The question is of course, just how much more. Temps may fall into the single digits. I expect we will get above freezing at some point during the intervening daytime, but I don't know if it will get warm enough to thaw any water that may have frozen during the first night.
My plan is to drain the low point drains, dump the holding tanks, and blow out the water lines with compressed air. I will bypass the HW heater and drain it as well.
I could leave the heater on low setting, but would rather not because I won't be going back out until Sunday. I have electricity so I could put an electric heater inside, but I'm leary of leaving an electrical appliance on while I'm not there.

Since I use it most weekends, I really don't want to go to the trouble of adding antifreeze.

So what are your thoughts?

Regards, Glenn


----------



## tdvffjohn (Mar 10, 2005)

So after all the crowing about the warm weather, Now you want help?









What you are planning should do well. I would also blow out all water and drain low points. Do not forget to blow out the traps. I would use a small heater inside and just leave it set as low as necesary. The only place blowing out all the water and worrying about any left is the toilet. The heater inside would eliminate that worry.

I never used antifreeze in my first TT. I always just used air and did it thouroghly. I never had a problem but I knew of people who did not get all the water from the toilet and had leaks in the spring.

Watch how much pressure you use obviously. Repetative blasts is the key.

Dust off your jacket and stay warm









John


----------



## PDX_Doug (Nov 16, 2004)

Glenn,

I think you will be fine with what you are planning. From what you have said, I wouldn't bother with the heater. Itwouldn't hurt, but may not do much either.

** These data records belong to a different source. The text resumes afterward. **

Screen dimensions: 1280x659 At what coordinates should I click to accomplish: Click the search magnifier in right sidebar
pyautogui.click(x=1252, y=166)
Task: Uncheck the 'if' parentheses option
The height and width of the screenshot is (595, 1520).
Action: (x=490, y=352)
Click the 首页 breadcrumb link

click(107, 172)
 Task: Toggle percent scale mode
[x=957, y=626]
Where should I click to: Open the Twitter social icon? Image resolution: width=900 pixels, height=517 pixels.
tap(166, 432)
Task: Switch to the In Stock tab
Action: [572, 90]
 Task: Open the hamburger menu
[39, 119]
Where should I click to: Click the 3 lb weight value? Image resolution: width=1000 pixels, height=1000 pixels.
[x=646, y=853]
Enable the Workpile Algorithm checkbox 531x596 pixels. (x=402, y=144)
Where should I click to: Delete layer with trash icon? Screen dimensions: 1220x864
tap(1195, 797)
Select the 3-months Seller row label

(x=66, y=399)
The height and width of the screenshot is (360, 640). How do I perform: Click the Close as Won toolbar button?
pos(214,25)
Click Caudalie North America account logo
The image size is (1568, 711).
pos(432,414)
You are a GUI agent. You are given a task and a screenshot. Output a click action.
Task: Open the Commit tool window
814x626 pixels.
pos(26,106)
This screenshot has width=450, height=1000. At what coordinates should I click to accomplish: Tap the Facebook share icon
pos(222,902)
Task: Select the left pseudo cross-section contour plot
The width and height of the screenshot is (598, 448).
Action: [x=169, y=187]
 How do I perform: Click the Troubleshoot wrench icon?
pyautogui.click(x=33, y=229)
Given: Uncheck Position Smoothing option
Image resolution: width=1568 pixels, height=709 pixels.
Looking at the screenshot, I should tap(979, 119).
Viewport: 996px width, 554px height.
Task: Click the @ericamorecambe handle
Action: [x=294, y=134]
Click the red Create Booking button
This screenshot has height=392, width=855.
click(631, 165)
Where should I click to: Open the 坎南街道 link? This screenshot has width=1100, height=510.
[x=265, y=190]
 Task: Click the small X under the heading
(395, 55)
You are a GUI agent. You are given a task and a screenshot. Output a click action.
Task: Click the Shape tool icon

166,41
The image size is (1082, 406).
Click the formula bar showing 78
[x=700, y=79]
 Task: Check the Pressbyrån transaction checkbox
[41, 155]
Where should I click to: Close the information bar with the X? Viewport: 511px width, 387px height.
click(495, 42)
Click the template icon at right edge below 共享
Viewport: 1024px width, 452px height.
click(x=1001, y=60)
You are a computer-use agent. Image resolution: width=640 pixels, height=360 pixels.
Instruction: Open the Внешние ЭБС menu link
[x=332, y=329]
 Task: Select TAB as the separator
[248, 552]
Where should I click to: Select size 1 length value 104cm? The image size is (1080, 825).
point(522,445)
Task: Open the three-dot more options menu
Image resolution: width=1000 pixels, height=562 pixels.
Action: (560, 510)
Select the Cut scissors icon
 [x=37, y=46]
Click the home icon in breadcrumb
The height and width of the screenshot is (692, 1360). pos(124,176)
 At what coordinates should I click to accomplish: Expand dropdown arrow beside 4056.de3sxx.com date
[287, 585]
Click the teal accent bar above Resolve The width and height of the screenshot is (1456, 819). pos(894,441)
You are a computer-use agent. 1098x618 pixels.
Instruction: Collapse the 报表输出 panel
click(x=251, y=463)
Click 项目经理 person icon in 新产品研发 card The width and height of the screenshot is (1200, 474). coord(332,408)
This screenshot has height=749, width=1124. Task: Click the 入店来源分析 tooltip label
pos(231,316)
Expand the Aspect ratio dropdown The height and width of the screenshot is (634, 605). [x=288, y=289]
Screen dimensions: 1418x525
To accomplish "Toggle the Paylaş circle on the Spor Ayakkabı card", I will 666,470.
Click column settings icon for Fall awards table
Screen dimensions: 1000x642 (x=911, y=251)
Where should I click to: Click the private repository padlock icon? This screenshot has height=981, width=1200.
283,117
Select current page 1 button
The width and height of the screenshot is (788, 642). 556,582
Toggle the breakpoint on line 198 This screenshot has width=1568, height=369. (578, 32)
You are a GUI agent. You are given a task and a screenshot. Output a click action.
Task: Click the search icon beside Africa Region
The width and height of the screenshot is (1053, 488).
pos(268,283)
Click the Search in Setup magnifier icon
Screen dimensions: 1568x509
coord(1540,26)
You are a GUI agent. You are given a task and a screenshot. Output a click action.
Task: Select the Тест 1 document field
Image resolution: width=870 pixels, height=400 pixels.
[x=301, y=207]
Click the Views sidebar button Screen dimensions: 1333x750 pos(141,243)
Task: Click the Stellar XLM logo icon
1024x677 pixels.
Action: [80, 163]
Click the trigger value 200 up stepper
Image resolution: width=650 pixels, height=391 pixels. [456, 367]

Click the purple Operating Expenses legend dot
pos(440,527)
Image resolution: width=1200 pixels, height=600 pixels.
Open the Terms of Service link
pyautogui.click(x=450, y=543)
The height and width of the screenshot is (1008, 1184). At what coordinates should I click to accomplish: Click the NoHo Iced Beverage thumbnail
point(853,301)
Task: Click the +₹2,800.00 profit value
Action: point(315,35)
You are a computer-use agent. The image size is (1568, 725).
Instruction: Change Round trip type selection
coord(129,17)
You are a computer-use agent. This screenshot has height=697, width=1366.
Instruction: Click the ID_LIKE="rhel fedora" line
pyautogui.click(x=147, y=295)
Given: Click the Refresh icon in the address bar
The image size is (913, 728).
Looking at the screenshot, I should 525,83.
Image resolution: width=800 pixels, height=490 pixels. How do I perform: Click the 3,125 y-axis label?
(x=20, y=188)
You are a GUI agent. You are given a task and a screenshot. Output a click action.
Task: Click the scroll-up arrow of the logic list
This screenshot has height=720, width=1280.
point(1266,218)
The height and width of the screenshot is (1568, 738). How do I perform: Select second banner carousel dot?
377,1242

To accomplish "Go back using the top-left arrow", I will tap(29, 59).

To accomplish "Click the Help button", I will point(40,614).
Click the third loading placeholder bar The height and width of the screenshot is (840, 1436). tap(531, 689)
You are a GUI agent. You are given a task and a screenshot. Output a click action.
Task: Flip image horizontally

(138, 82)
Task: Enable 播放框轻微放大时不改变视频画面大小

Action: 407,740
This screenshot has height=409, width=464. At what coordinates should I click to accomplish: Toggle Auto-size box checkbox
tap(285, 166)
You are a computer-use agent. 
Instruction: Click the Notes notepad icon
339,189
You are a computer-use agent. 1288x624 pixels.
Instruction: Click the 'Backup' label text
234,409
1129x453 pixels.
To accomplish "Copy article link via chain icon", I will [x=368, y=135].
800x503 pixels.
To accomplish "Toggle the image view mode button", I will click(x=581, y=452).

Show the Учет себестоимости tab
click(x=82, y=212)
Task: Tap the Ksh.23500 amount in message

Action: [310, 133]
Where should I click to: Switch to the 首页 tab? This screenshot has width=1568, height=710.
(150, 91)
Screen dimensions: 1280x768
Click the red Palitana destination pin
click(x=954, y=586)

If you have a Quickie-Flush, dont forget to blow that out also!









Happy Trails,
Doug

P.S.: When you say 'Ranch' in Texas, that means at least 10,000 acres, right?


----------



## Katrina (Dec 16, 2004)

Blow everything out just like you said, don't forget the outside shower.
Spend a few bucks on some RV antifreeze and pour it into the traps and you'll be set.


----------



## Markh1 (Sep 11, 2005)

I have my "new" used 2003 26RS out at the deer lease outside of Del Rio. Like you, I never anticipated that we would have a hard enough freeze to justify all of the winterizing our Yankee bretheren seem to always be worrying about.

I have been shutting off the water supply, draining the lines, then opening up the low point drains and trying to get as much water out of the system as possible.

Like you, I use the trailer just about every weekend this time of year, so I really don't want to be putting any foriegn substances in the water lines. I'm hoping that it won't freeze hard or long enough to do any real damage.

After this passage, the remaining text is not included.